**Task A:**
Copy out the part of the wine cellar hatch thread between "Kind regards" and "of the cylinder.", inclusive.
**Task B:**
Carry on the wine cellar hatch thread, starting right after its last sentence.

**Text block:**
Hi all
My project is to build a motorized wine cellar hatch.
However, simulation experts will be able to tell me, is it possible with solidworks to calculate what will be the effort needed to lift the hatch?
The information is:
Hatch width: 900mm
Hatch weight: 130kg including glazing
The cylinder fixing pins are not yet in place and are therefore free.
The hinges are on the length of the hatch, so the opening to be lifted is 900mm
Hello
There is no need to do a simulation in the RDM sense to solve this problem.
The approach consists of first simulating on a kinematic and static diagram (with Meca3D) as can be proposed @m.blt
Not having Méca3D, we can use the attached excel sheet which allows you to test several scenarios, perhaps in a more interactive way. I used it for an inspection hatch for an in-ground pool room.
I don't know if it struck you during your design but there is a trap in proceeding with a jack under the door that will probably not be a gas spring given the efforts. Indeed, if the jack breaks down, you don't have access to the cellar anymore and if you are in it and alone it's more annoying.
In this case I recommend that the cylinder rod is not attached to the chassis but that it fits into a shoe. Thus, in the event of a problem with the cylinder and by lifting the hatch slightly, the cylinder releases itself under its own weight.
Kind regards
Motion (part of solidworks premium) allows you to do this kind of calculation
Let's use the most suitable tools...
Hello@benoit_3
If it is a question of making a static study on a simple mechanism such as the hatch lifting system, our old memories of graphic statics can apply. Three forces acting on the trapdoor, they are concurrent and their sum is zero.
A simple (!) sketch in SolidWorks, and you're done. With the possibility of "animating" the mechanism to know the forces in the successive positions of the opening, by moving with the mouse the end axis of the "Hatch angle" dimension.
The results are the forces of the cylinder and the bearing on the hatch, as well as the length of the cylinder.

**Portion of a data file:**
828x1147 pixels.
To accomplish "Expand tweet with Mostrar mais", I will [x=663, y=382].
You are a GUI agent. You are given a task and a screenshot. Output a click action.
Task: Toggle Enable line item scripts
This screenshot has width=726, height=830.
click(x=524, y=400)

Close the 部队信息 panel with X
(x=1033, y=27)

---

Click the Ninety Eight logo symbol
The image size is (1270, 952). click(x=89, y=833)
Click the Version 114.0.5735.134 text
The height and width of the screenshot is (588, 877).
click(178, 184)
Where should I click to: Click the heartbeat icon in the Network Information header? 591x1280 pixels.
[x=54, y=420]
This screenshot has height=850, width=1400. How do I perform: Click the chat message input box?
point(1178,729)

**Written response A:**
Kind regards
Motion (part of solidworks premium) allows you to do this kind of calculation
Let's use the most suitable tools...
Hello@benoit_3
If it is a question of making a static study on a simple mechanism such as the hatch lifting system, our old memories of graphic statics can apply. Three forces acting on the trapdoor, they are concurrent and their sum is zero.
A simple (!) sketch in SolidWorks, and you're done. With the possibility of "animating" the mechanism to know the forces in the successive positions of the opening, by moving with the mouse the end axis of the "Hatch angle" dimension.
The results are the forces of the cylinder and the bearing on the hatch, as well as the length of the cylinder.

**Written response B:**
The only difficulty is to set up the skeleton sketch so that the diagram does not fall apart.
A criterion for the choice of the arrangement of the connections: to make a compact and "internal" assembly to the frame of the hatch. Disadvantages: the forces are greater than for other configurations, the cylinder(s) work by pulling, etc...
And let's keep Motion or Meca3D for more complex cases.
The SolidWorks (2018) file is attached, with no guarantee from its author...
M.Blt
PS: problem following the verification of the operation...
When loading the assembly, SolidWorks loses the coincidence relationship of the origin of the "weight" vector with the center of gravity of the hatch.
To re-establish the link, simply edit Sketch1 of the Dynamic part, and reconstruct the geometry (
or Ctrl-B). This makes the sketch leave and re-establish the lost coincidence.
A little hassle that deserves a question about Lynkoa...
Hello
In the example I give, the power required is lower as well as the sizing of the parts which is less important.
However, it all depends on the space you have under the chassis.
If no space then the solution proposed by @ m.blt is better suited.
If there is a staircase and there is room on the side for one or two jacks then the solution I propose does not require modifying to strengthen the model as proposed by @benoit_3 in his first image and adapting it to the larger forces.
It should be noted that the good system proposed by @M.Blt does not allow the safety problem to be taken into account in the event of a power failure. A low-power electric actuator costs less. Just like the small lever takes up space on the back of the chassis which means making a housing in the wall if there is a wall ;-)
But finally @ m.blt answers the initial question (with solidworks to calculate what will be the effort needed to lift the hatch).
Kind regards
Thank you for your answers.
I tested both solutions, the first, the one from zozo mp.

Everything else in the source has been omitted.